__GIVEN PASSAGE__.
Antony Collard

Antony Collard

Vice President - Central Government

Having spent 30 years working in Government, before leaving to join the private sector last year, my opinion of how the public sector makes best use of SME businesses has changed.

In my old role, time was precious and days were jam packed with meetings. I was also constantly contacted by companies small and large asking for a chance to show me what they could offer Government. Many were offering things I already had but I still wanted to listen, it was just that finding time to hear what every organisation, particularly the SMEs, could offer was challenging at best.

Whilst I had great working relationships with a handful of SMEs who had a footprint in my organisations, I could never realistically hope to bring in the widest range of companies to support everything that was going on. And yet clearly the right SME in the right situation can offer huge value, innovation and new thinking to Government.

Recognising the barriers for SMEs

The lack of time (so many companies so few hours in the day) is just one example of a historic problem where SMEs have found it difficult to get access to public sector opportunities.

By and large public sector contracts should be awarded through official government procurement frameworks that are open to all. So getting on the framework and access to opportunity in the first place is the first step in securing government contracts for SMEs. Once that hurdle has passed, SMEs then have to have processes and governance in place to monitor the portals and manage the framework process – starting with the cost and risk to successfully qualify, bid, procure and then manage public sector contracts.

Whilst some of the frameworks, such as DOS, can open an “easy” door to get involved with Government at fairly low cost, equally it is possible for an SME to invest a whole lot of time and money crafting 100 word answers to DOS requests, and still yield no results, particularly where there is no chance to present or meet the potential client and thereby bring personality into the overall bid. Where an SME lacks the relevant information, experiential knowledge or even bandwidth, the hurdles to clear still remain.

Recognising these barriers, the Government has set targets for 33% of all its spend to be with SMEs. This shows there is an appetite for better engagement and a fairer disaggregation of work. That is a good thing. But it doesn’t solve all of the problems.

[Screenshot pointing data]

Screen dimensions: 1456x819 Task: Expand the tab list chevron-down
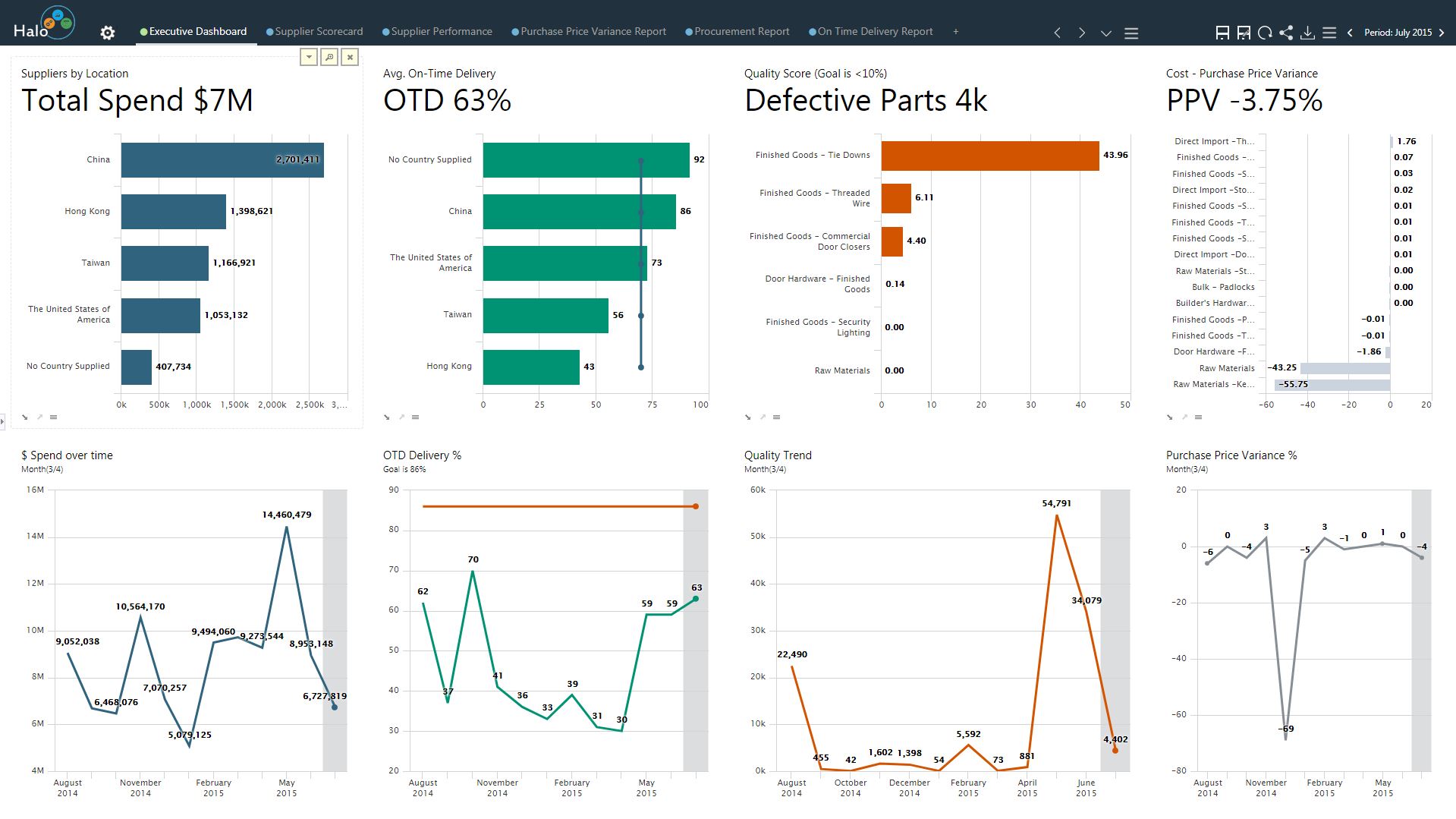1106,33
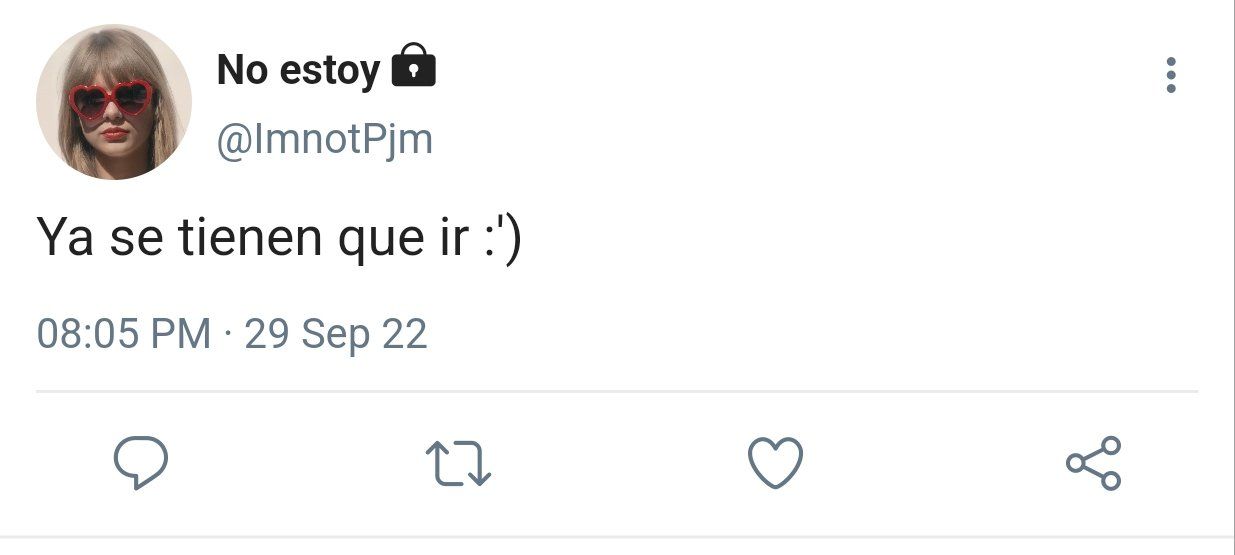This screenshot has height=555, width=1235.
Task: Share the tweet via the share icon
Action: point(1094,463)
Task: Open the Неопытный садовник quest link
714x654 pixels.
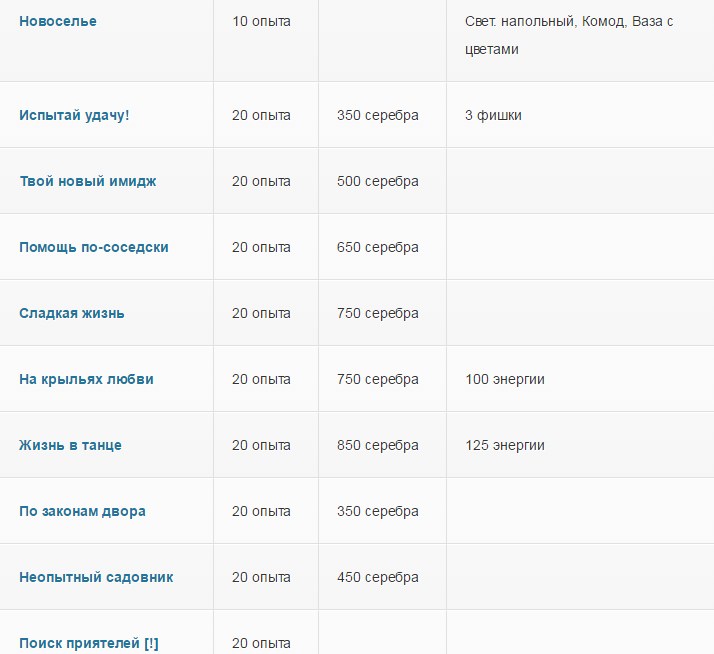Action: pos(96,577)
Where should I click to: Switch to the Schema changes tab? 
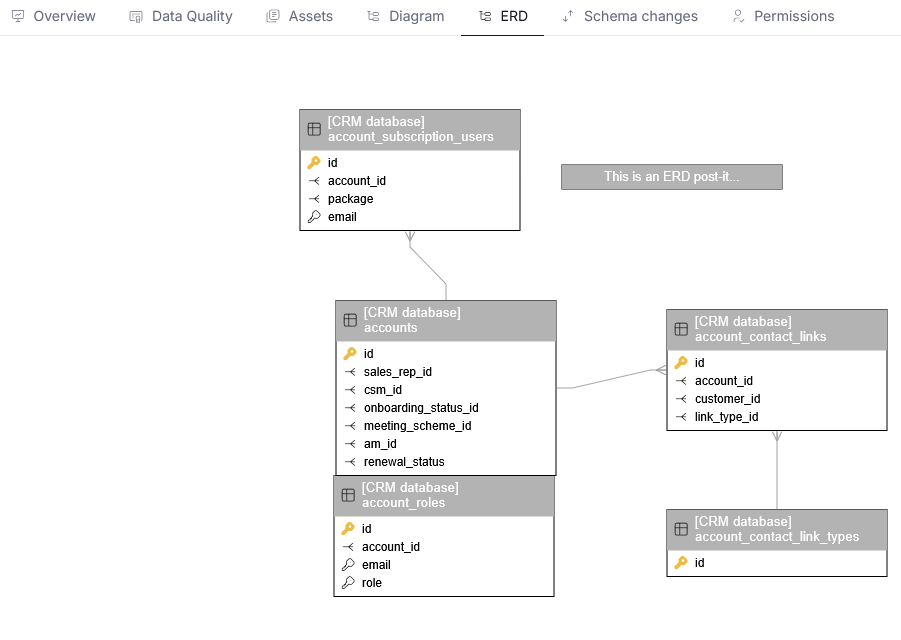(630, 16)
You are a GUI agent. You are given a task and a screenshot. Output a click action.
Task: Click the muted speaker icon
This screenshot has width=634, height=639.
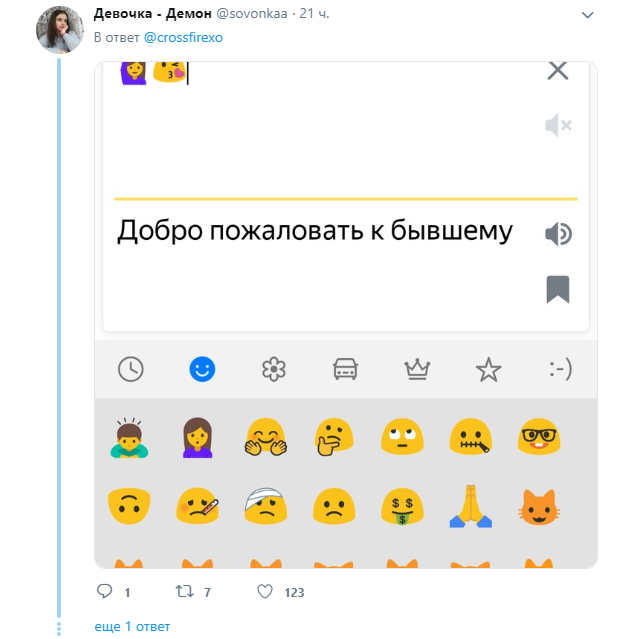pyautogui.click(x=558, y=125)
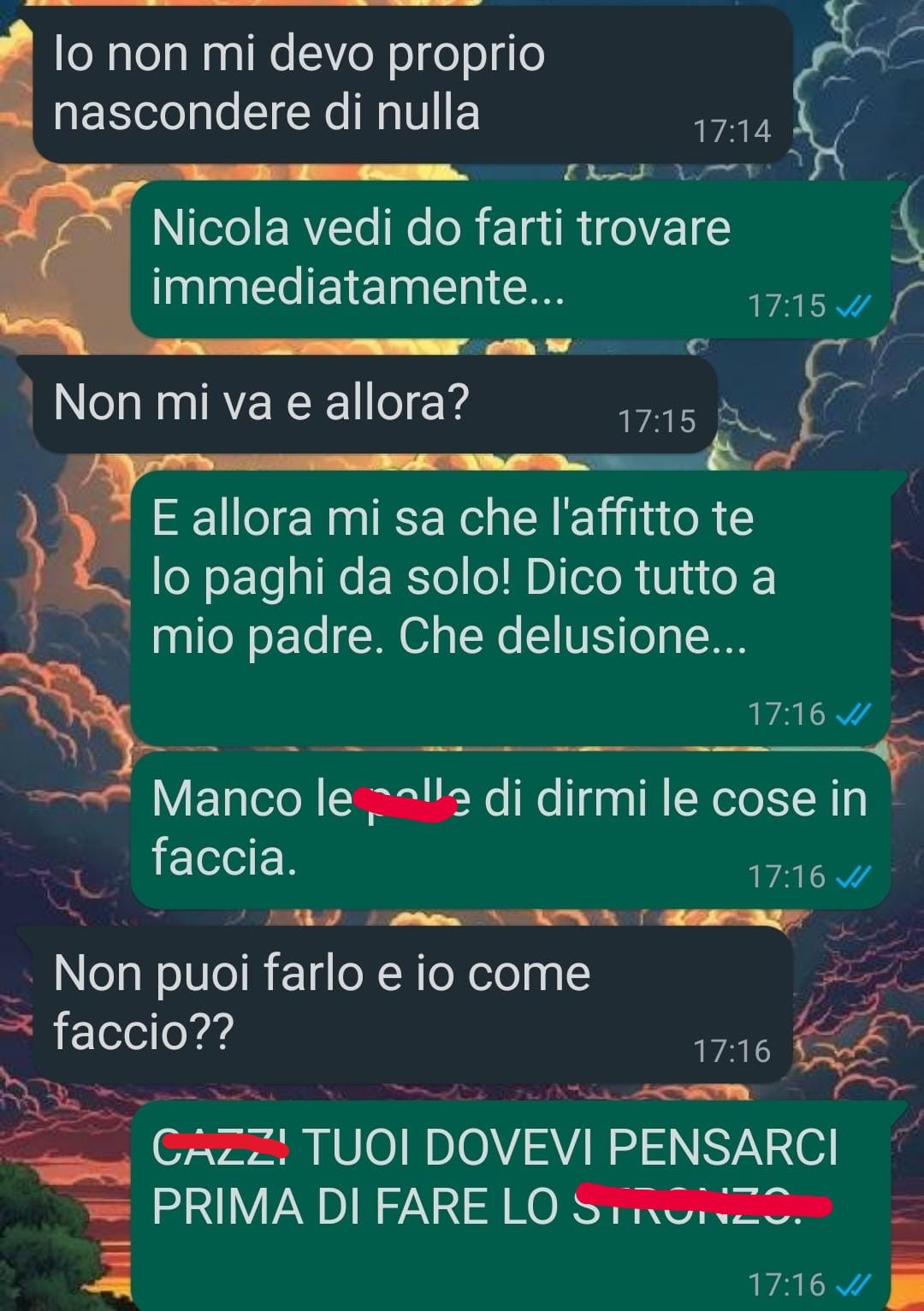Click 17:16 timestamp on "come faccio??" message
924x1311 pixels.
(732, 1051)
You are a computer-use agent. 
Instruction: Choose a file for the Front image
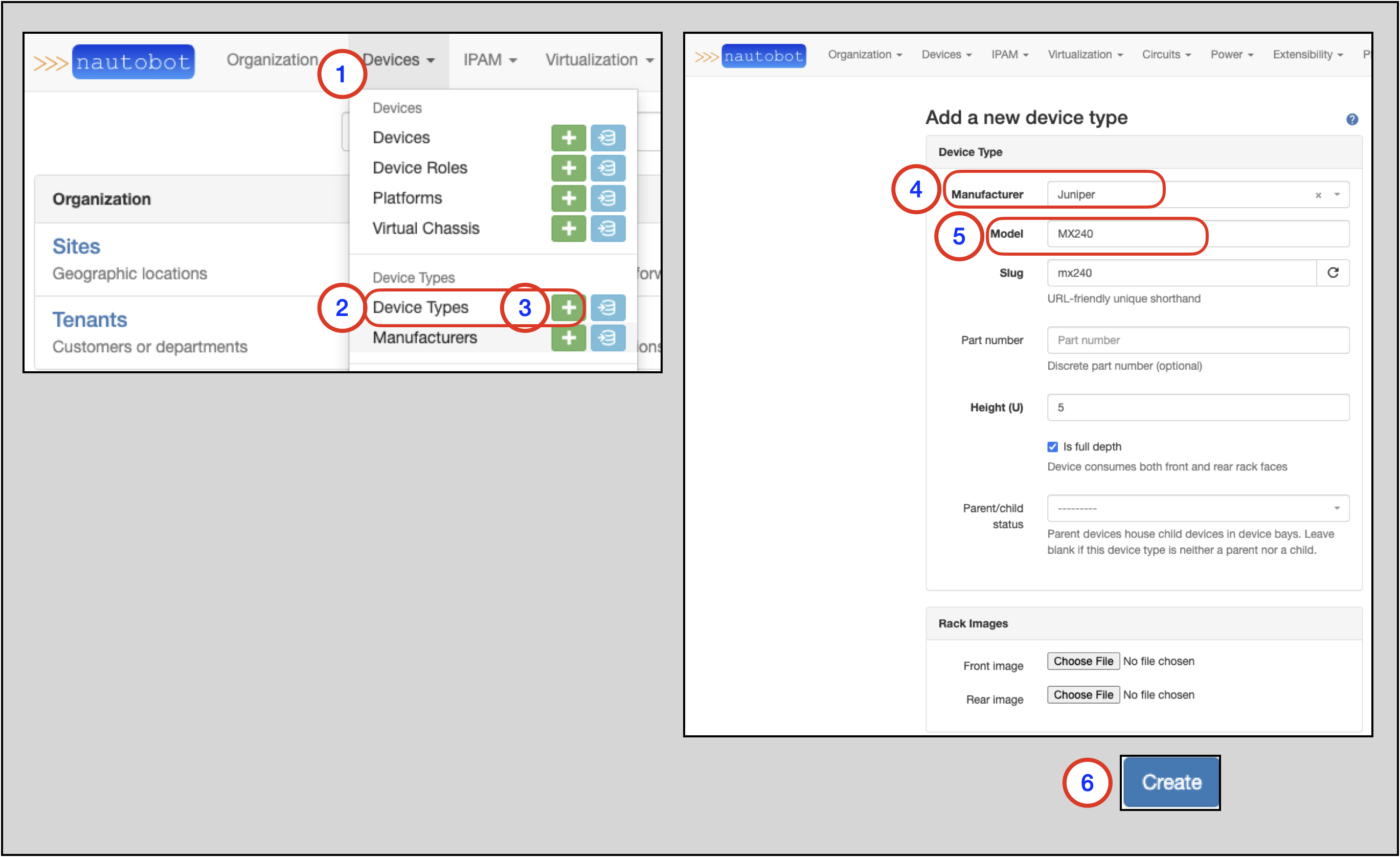[x=1083, y=661]
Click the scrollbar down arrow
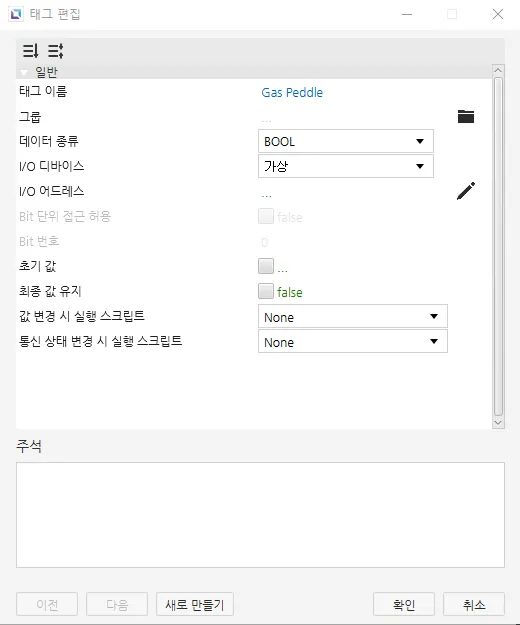 [498, 423]
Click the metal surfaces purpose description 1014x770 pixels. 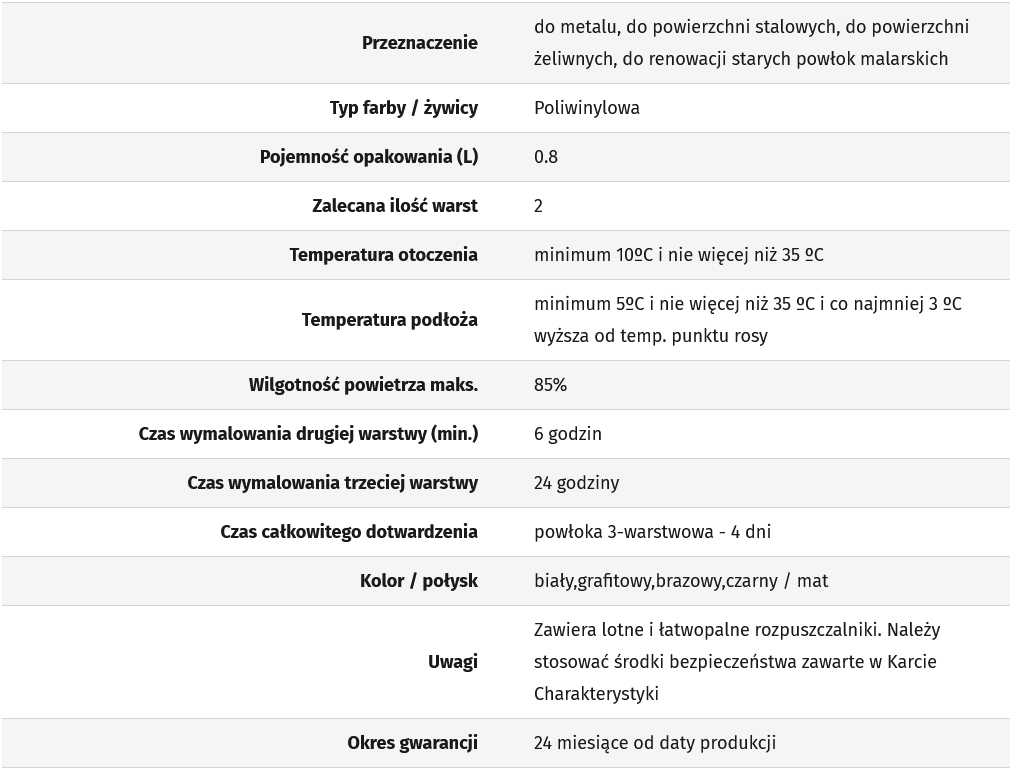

__PROMPT__.
Answer these questions from the text on SMEs and government work:
(a) How many years did the author spend working in Government?
(b) What length of answers can an SME spend time and money crafting for DOS requests?
(c) What share of all its spend has the Government targeted to go to SMEs?
The listing comes from a separate source and is unrelated to the text on SMEs and government work.

__ANSWER TO THIS EXERCISE__.
(a) 30 years
(b) 100 words
(c) 33%